The President has notified Congress that he intends to sign a free trade agreement (FTA) with Panama. This is good news for America’s manufacturers, as the more trade agreements we have, the more markets we open for US-made goods. Exports are growing much faster than imports in part because we are opening new markets through trade deals.
Recall that in only one year after CAFTA, we went from a $1 billion trade deficit with CAFTA countries to a $1 billion trade surplus. Doesn’t take a trade expert to figure out that CAFTA opened markets, helped drive exports to those countries.
Here’s a link to our press release, hailing this most recent good news. You’ll see our new trade policy director Doug Goudie quoted as saying that our trade with FTA countries accounts for half of our overall trade but only six percent of our trade deficit. Let’s hope we have more FTA’s.
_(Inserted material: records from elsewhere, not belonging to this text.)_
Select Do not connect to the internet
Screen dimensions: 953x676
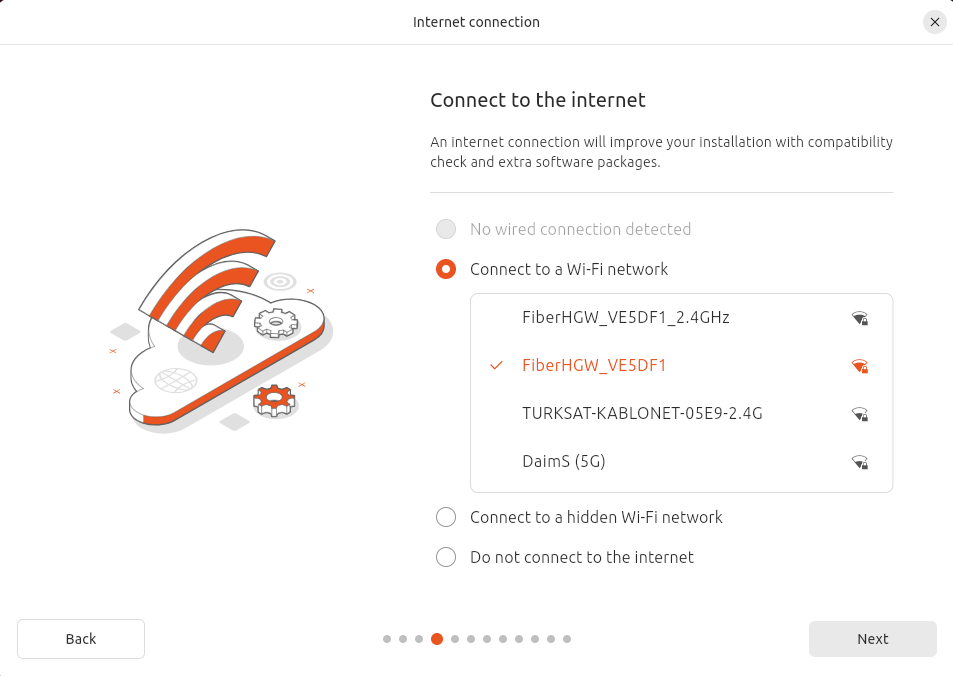click(x=446, y=557)
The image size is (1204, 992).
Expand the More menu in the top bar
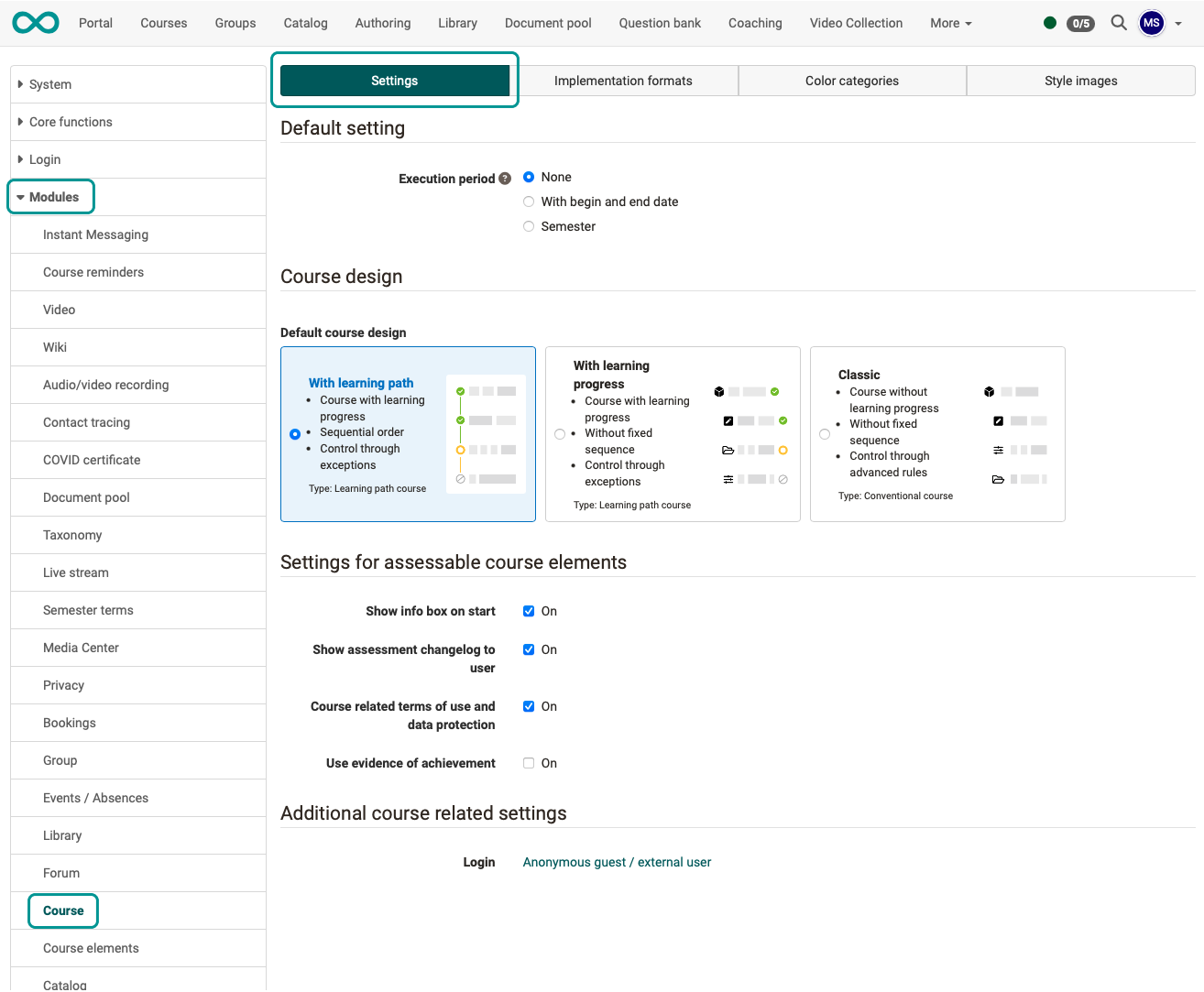pyautogui.click(x=950, y=23)
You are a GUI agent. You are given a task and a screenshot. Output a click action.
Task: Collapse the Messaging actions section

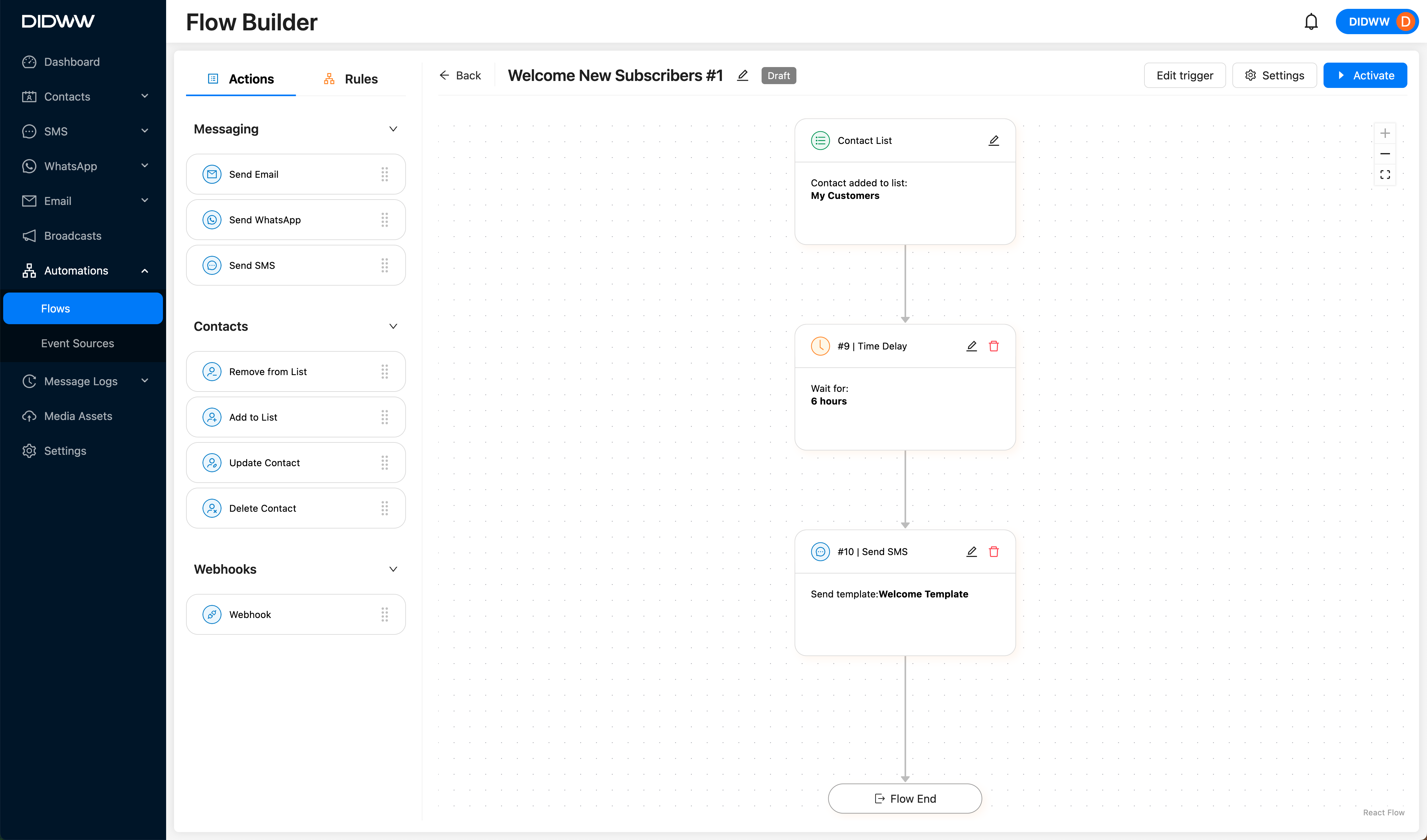pos(393,129)
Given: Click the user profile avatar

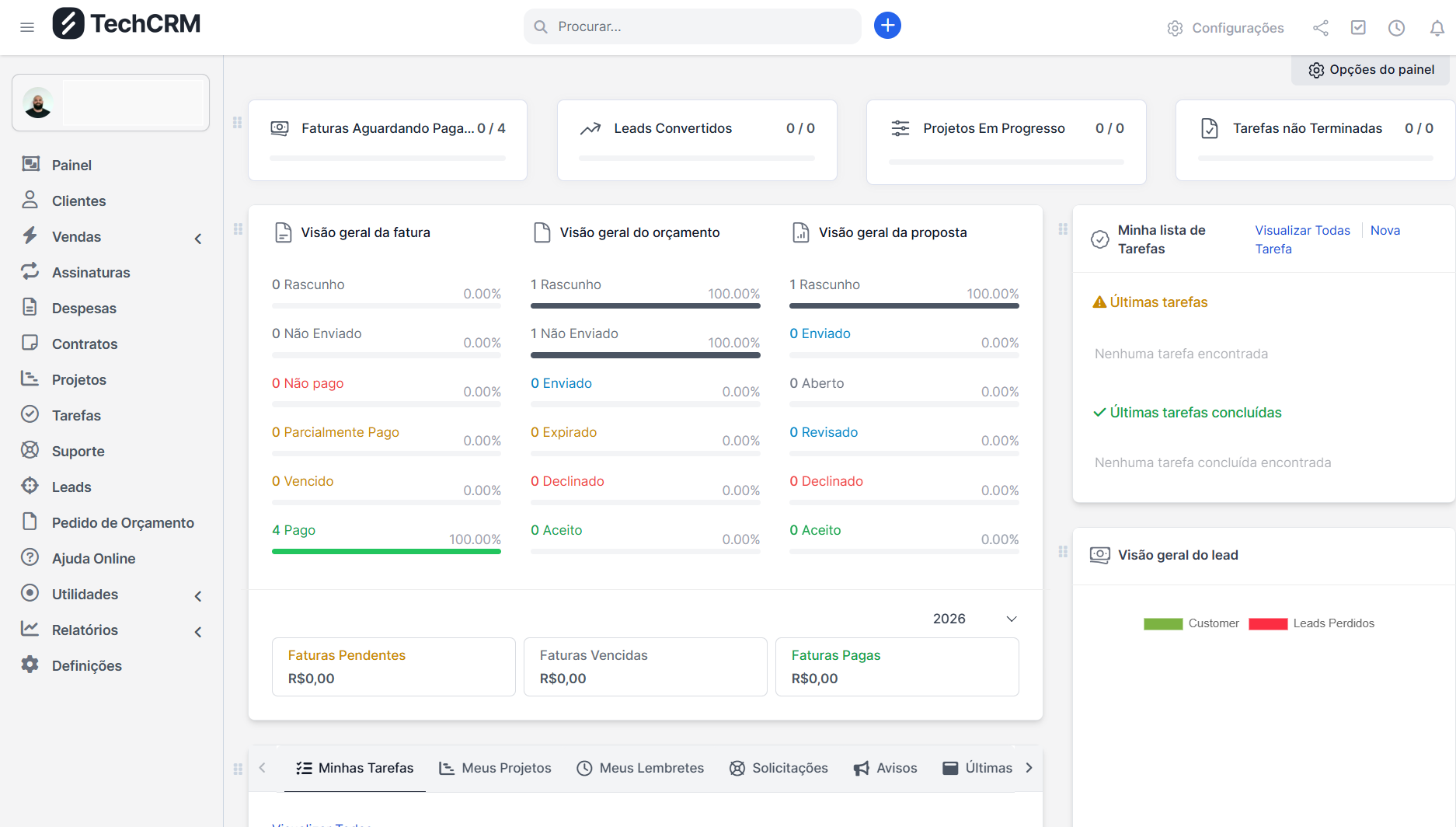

UPDATE (By Carter Wood, 9:40 a.m.): Want to help the economic revival of post-Katrina New Orleans? Support the U.S.-Panama FTA, allowing U.S. manufacturers and businesses to take full advantage of the $5.5 billion Panama Canal expansion. From Time Magazine:
The plan calls for adding a third set of locks, wide enough to serve the supersize, post-Panamax vessels–those carrying more than 5,000 20-ft.-long containers–that many consider the future of commercial-cargo shipping. The canal’s Old World competitor, Egypt’s Suez Canal, can already accommodate the bigger vessels. A resized Panama Canal could be a boon to U.S. ports on the Gulf and East coasts, which currently handle post-Panamax cargo directly to and from Asia only via the lengthier Suez route. Says Gary LaGrange, CEO of the Port of New Orleans: “This will be monumental for maritime trade on the Gulf Coast.”